One can imagine, in these circumstances, how Thomas's "uncles" section could be paired with the ditty, "Aunts and Uncles Come to Dinner," or how "Silent Night" could appropriately be sung in both English and Welsh. Sprawling swaths of Thomas remain, largely unscathed, to anchor the reminiscences, and that's where most of the show's heft is found. But when they fuse most seamlessly, particularly during a late caroling session that doesn't quite go as planned, the effect is amusing, affirming, and original beyond merely the words on the page.
This combination of recitation and vocalizing is hardly ambitious. Nor, for that matter, is it daring, surprising, or edgy. (Charles Dickens ensured that the 69,105th production of A Christmas Carol you had the opportunity to see this year has a sharper bite.) But it works, enveloping you in a cozy warmth you probably haven't experienced in your own life in a good two or three decades (if even then). And the cast, which includes Jacque Carnahan, Katie Fable, Kenneth Quinney Francoeur, Ashley Robinson, and musical theatre veteran John Cullum, all of whom are clad in lovely but humble red-and-green costumes by David Toser, is a delight, slipping back forth between their own storytelling personas and the "characters" Thomas documented.
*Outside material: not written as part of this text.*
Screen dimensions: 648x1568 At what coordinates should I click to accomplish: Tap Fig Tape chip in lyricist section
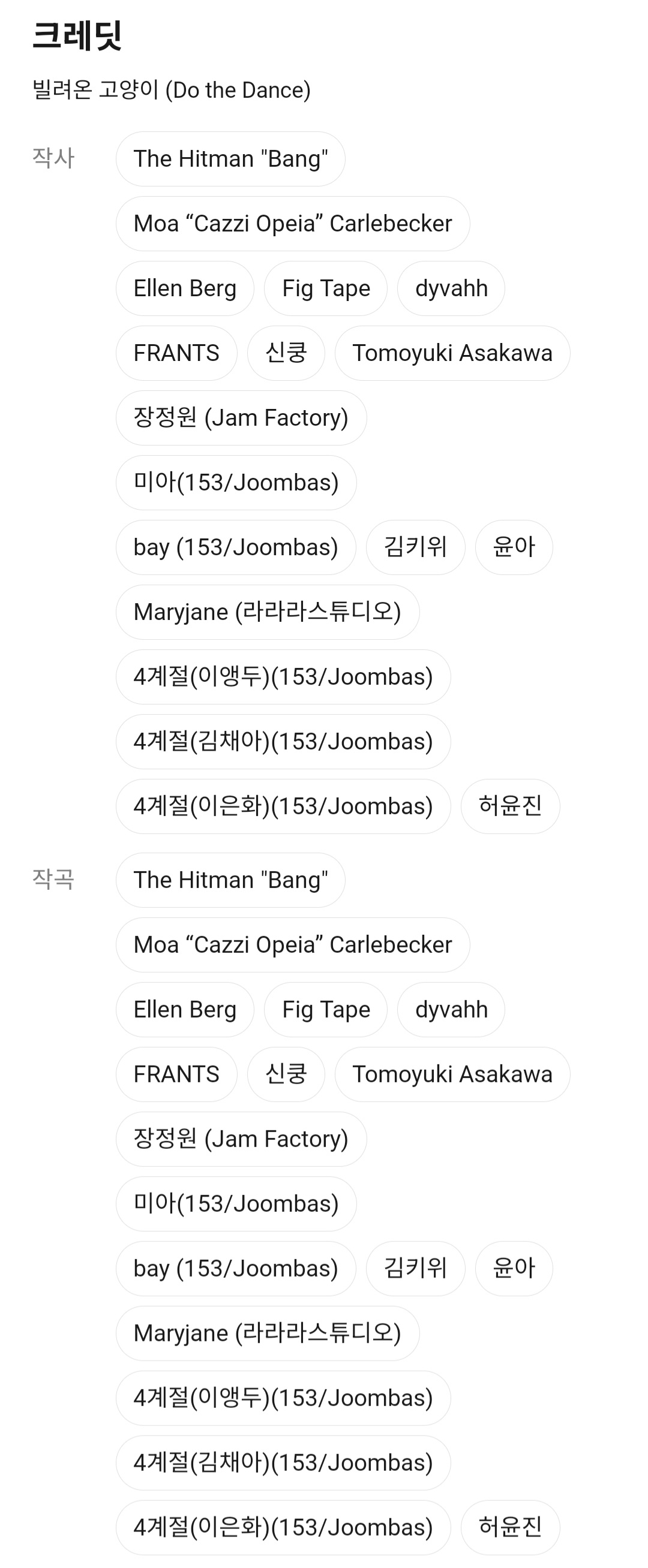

The stocky, bespectacled Robinson is almost a dead ringer for Thomas, whom he "plays" (to the extent anyone does), with a fine, youthful vigor and a boring eye for nuance that suggests someone who's determined to mentally record everything he encounters. He has a dark, rambunctious streak, too, which adds a bit of meat to the proceedings, and provides a stiffly spiced contrast to the more maternal undertakings of Carnahan and the romantic leanings of Fabel and Francoeur (whose quasi-characters have an understated love affair delineated by Moore's wispy but nice song, "Walking in the Snow").
Cullum presides with the air of a kindly grandfather, even holding a book from which he ostensibly reads or invokes the story, and offers some seasoned authority to the evening. He does the most to tie together the family aspect of A Child's Christmas in Wales, and make you feel not merely as though you belong, but as though you're an integral part of everything that unfolds. You are, for all intents and purposes, the child that's being presented with this remarkable history, by the people who know it and you better than anyone. Sure, it's a gift that's tiny and at best modestly decorated. But it could not possibly be more enjoyable to unwrap.